The prospects of the future of HNC cannot be conducted. It is necessary to combine the second phase of the Chinese information to be treated with Mr. Xu Jialu.
The second phase of the campaign started, and the process ended. This battle has been in foreign countries (because people don't need the word processing of the battle), "breakthrough" progress has been repeatedly reported, but nor one is not a flower. Natural language processing belongs to the branch of artificial intelligence this "hodgepodge" discipline, the only Nobel Prize winner in the master character of this discipline H · Simon once two observed the glorious prospects of artificial intelligence, but all ended. We cannot consider the root causes of the above historical background or events when we look forward to the prospect of the second battle.
The application field of the second campaign involves the core technology of language knowledge processing, which is absolutely inseparable from computer understanding of the natural language. The practice of bypassing a semantic or understanding of a different path is the international mainstream of the current natural language processing technology route, but Mr. is clearly pointed out that the road to winding the semantic is not good. I fully support this basic discussion of Mr. Xu. The HNC theory is an understanding of the computers to formulate a standard, namely class analysis technology, and a series of corresponding knowledge representations for this technology. Now, this technology has been initially implemented on the computer, and there are many reports in this seminar.
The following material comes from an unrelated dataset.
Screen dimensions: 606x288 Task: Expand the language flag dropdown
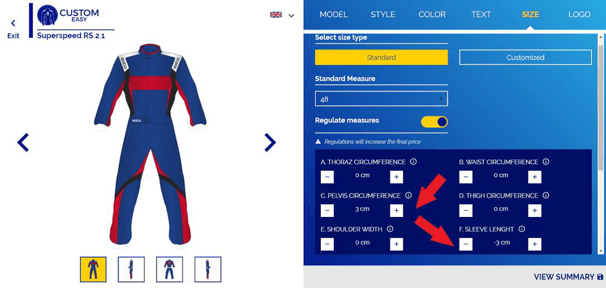282,15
The current basic potential is: Two wings (software and knowledge base) of sentence class analysis technology and the theoretical basis need to have a new leap to win the decisive victory of the second battle.
The main sign of the software new leap is: to achieve comprehensive "compilation" or similar symbolic system (but must not be a natural language symbol system itself) to achieve comprehensive "compilation"; upgrade sentence class analysis technology to extended clause analysis technology, implement understanding 20 difficulties of the 20 difficulties.
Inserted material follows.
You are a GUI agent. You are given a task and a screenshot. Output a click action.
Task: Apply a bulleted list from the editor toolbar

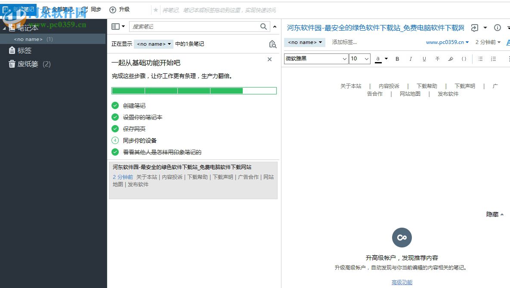[x=480, y=59]
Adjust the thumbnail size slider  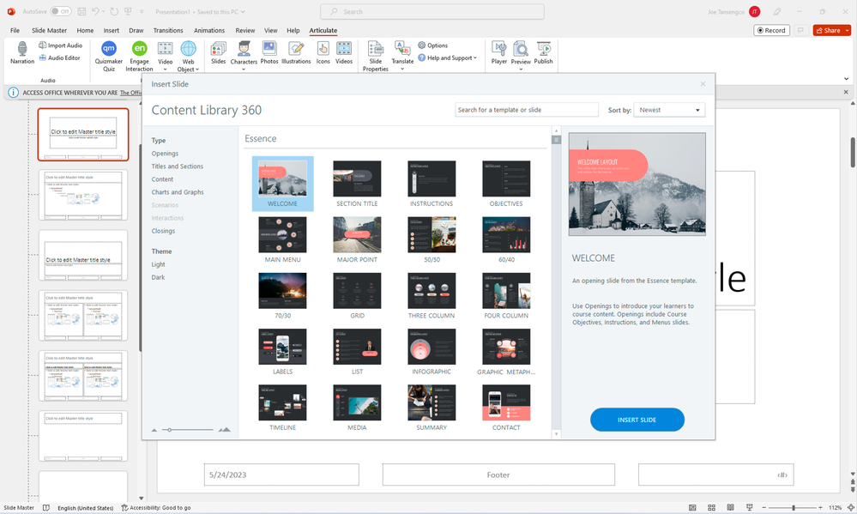[171, 429]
The main sign of the new leap in the knowledge base is to further improve the sentence knowledge system or similar statement knowledge system (but must not be just a syntax knowledge system); increase the coverage of words expected knowledge to approaching the human brain.
The main sign of the theoretical basic new leap is: the formation of contextual knowledge framework, can't use only "fox" research, to promote the transformation of "hedgehog" mode; set the sentence group, paragraph, chapter point to represent frame form And advance the same transition in the research method.
The key to achieving new leaps is to emerge in a team of top talents. This team not only needs theoretical and technical talents, but also needs the market operation of the market; it is necessary to cooperate with Zhang Liang, Han Xin, Xiao He's close cooperation, and a Liu Bang is needed.
I am willing to recommend it, act as half a half.
The core of this team is being formed, but it needs to be extended ten times.
The basic formation of this extension team is the second campaign decisive victory upcoming reliably sign.
This is the outlook for my second campaign for Chinese information. The future of HNC is of course attached to this prospect.
* This article gets the support of 973 project "G199803050" "
** This article listened to many important recommendations of Li Yaoyong's post-doctors, and he was first acknowledgment.